His food arrived, and she didn’t talk much after that, but Nick still liked having her interesting face to look at while he ate, her voice occasionally directed at him. She bolted her food, told him she had to rush to get to a fitting, and when she finished her meal, she abruptly unclipped her hair so it fell, casting shadows about her. “Look,” she said, standing. “Call me, why don’t you. If you lose my number, it’s in the book. And I bet I can make you love this city the way I do.”

“Not a chance,” Nick said, but he smiled at her, and she smiled back before turning away. He watched her as she left; he saw how she turned around once to meet his gaze, how in seeing him, her face took on light.

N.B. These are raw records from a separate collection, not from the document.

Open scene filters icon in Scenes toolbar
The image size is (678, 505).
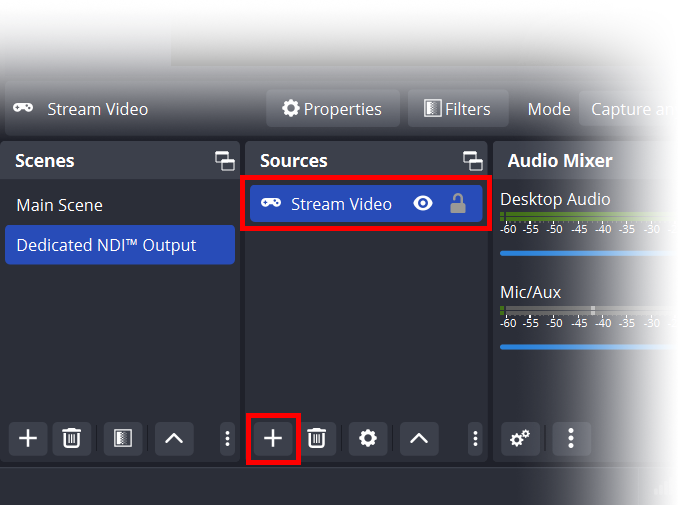point(123,438)
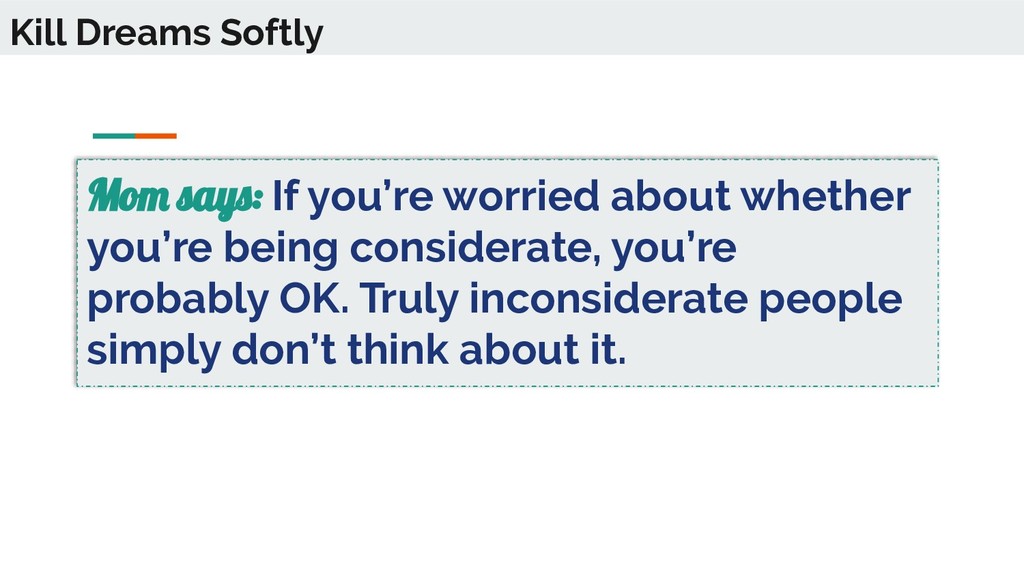
Task: Click the word "Truly" in the quote
Action: [x=409, y=300]
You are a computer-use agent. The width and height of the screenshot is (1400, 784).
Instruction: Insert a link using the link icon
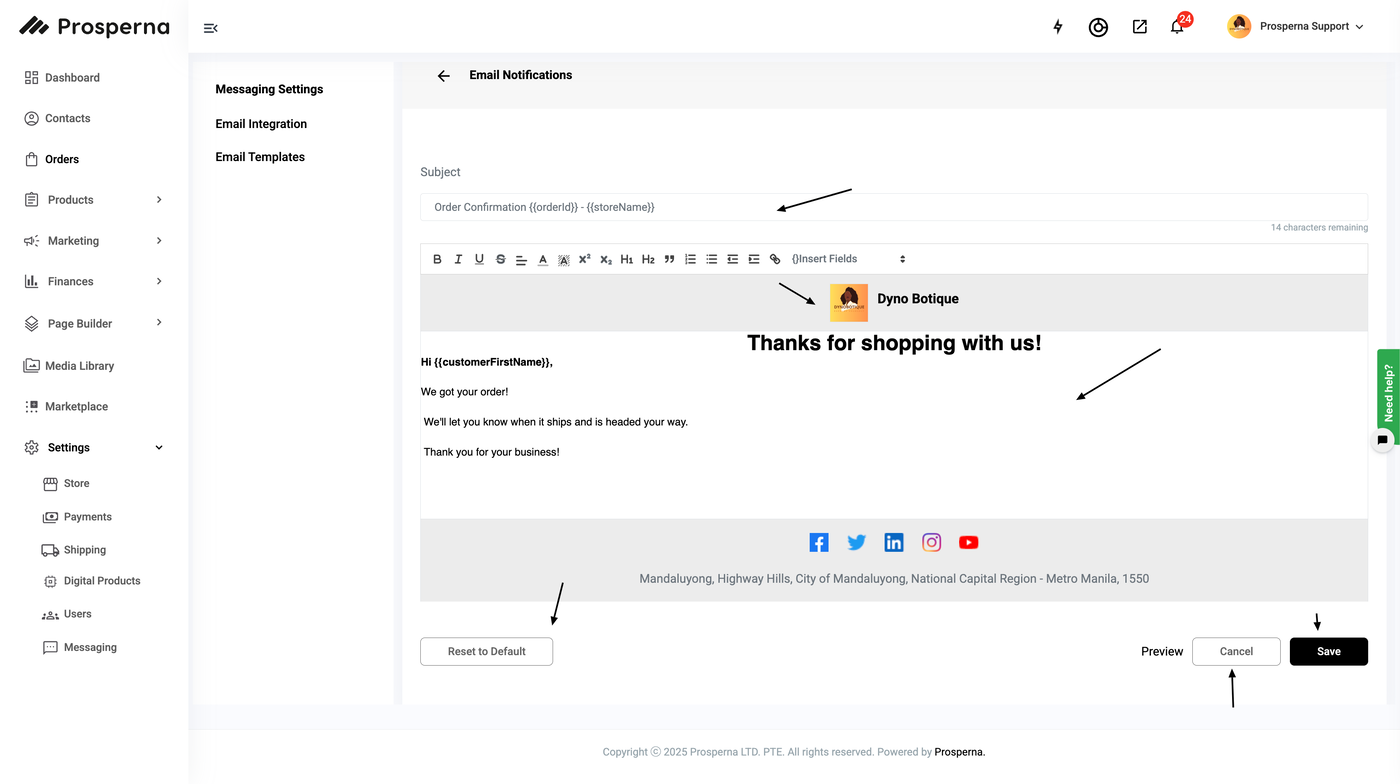tap(775, 259)
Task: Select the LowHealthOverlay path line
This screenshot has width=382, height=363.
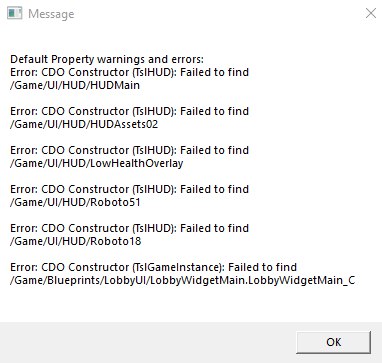Action: 96,163
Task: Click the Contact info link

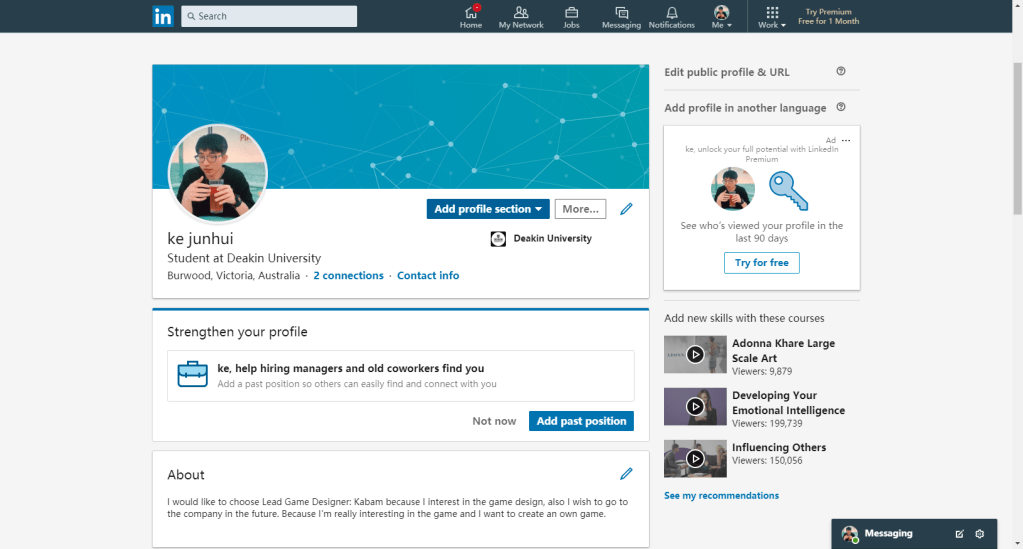Action: click(428, 276)
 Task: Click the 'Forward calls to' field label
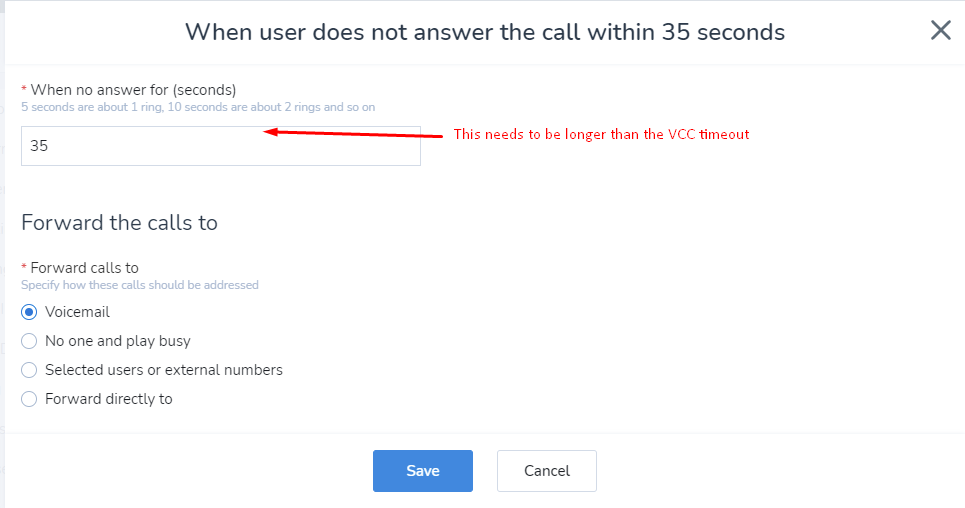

He thought about her as he drove home. He remembered her hair, the way she talked about spells, and it made him feel restless, as if there were fireflies in his blood. But then, as things on the road turned familiar, he began thinking about Dore, and he reached inside his pocket for the paper with Leslie’s name and number and address. He rolled down his window and held the paper out, feeling the pull of the wind tugging it from his fingers, and then he let it go, let it carry back across the endless dark path of the highway. He tried to look back, to follow it, a simple strip of white along the highway, but then a car raced toward him, forcing his mind back on the road, back on Dore.